What to do => Every record below should be printed exactly as it appears.

[Start of Attachment]

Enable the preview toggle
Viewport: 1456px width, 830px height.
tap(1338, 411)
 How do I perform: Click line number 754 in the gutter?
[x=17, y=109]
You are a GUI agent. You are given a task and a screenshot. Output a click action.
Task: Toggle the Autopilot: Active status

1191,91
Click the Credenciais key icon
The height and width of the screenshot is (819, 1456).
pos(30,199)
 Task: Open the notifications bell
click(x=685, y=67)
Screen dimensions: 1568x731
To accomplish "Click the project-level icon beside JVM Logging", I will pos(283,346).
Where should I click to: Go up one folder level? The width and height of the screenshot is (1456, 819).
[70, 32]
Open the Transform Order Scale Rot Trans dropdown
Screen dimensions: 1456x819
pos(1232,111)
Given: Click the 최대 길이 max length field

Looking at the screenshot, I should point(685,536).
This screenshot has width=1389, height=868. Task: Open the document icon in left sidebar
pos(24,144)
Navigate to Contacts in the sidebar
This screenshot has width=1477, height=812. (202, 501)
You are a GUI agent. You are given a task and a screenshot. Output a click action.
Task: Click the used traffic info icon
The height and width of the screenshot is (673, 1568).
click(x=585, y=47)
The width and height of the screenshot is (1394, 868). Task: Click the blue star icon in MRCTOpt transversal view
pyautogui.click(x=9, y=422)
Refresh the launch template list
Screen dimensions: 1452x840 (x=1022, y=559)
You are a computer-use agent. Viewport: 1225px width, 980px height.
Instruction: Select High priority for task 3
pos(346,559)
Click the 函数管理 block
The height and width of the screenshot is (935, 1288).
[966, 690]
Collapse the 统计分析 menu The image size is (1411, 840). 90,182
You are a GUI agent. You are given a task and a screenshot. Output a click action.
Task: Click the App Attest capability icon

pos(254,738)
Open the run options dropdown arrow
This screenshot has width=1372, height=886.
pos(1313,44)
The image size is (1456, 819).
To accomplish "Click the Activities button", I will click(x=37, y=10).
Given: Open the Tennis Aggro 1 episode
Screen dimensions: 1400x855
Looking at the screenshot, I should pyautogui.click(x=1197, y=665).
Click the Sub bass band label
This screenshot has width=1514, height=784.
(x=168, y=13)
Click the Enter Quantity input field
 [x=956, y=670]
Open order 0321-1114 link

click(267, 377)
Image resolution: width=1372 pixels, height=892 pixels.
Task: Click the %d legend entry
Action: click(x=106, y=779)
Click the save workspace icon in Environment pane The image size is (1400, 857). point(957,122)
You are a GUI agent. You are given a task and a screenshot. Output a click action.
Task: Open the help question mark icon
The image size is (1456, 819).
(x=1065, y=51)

[End of Attachment]

Response to this task =>
Enable the preview toggle
Viewport: 1456px width, 830px height.
tap(1338, 411)
 How do I perform: Click line number 754 in the gutter?
[x=17, y=109]
You are a GUI agent. You are given a task and a screenshot. Output a click action.
Task: Toggle the Autopilot: Active status

1191,91
Click the Credenciais key icon
The height and width of the screenshot is (819, 1456).
pos(30,199)
 Task: Open the notifications bell
click(x=685, y=67)
Screen dimensions: 1568x731
To accomplish "Click the project-level icon beside JVM Logging", I will pos(283,346).
Where should I click to: Go up one folder level? The width and height of the screenshot is (1456, 819).
[70, 32]
Open the Transform Order Scale Rot Trans dropdown
Screen dimensions: 1456x819
pos(1232,111)
Given: Click the 최대 길이 max length field

Looking at the screenshot, I should point(685,536).
This screenshot has width=1389, height=868. Task: Open the document icon in left sidebar
pos(24,144)
Navigate to Contacts in the sidebar
This screenshot has width=1477, height=812. (202, 501)
You are a GUI agent. You are given a task and a screenshot. Output a click action.
Task: Click the used traffic info icon
The height and width of the screenshot is (673, 1568).
click(x=585, y=47)
The width and height of the screenshot is (1394, 868). Task: Click the blue star icon in MRCTOpt transversal view
pyautogui.click(x=9, y=422)
Refresh the launch template list
Screen dimensions: 1452x840 (x=1022, y=559)
You are a computer-use agent. Viewport: 1225px width, 980px height.
Instruction: Select High priority for task 3
pos(346,559)
Click the 函数管理 block
The height and width of the screenshot is (935, 1288).
[966, 690]
Collapse the 统计分析 menu The image size is (1411, 840). 90,182
You are a GUI agent. You are given a task and a screenshot. Output a click action.
Task: Click the App Attest capability icon

pos(254,738)
Open the run options dropdown arrow
This screenshot has width=1372, height=886.
pos(1313,44)
The image size is (1456, 819).
To accomplish "Click the Activities button", I will click(x=37, y=10).
Given: Open the Tennis Aggro 1 episode
Screen dimensions: 1400x855
Looking at the screenshot, I should pyautogui.click(x=1197, y=665).
Click the Sub bass band label
This screenshot has width=1514, height=784.
(x=168, y=13)
Click the Enter Quantity input field
 [x=956, y=670]
Open order 0321-1114 link

click(267, 377)
Image resolution: width=1372 pixels, height=892 pixels.
Task: Click the %d legend entry
Action: click(x=106, y=779)
Click the save workspace icon in Environment pane The image size is (1400, 857). point(957,122)
You are a GUI agent. You are given a task and a screenshot. Output a click action.
Task: Open the help question mark icon
The image size is (1456, 819).
(x=1065, y=51)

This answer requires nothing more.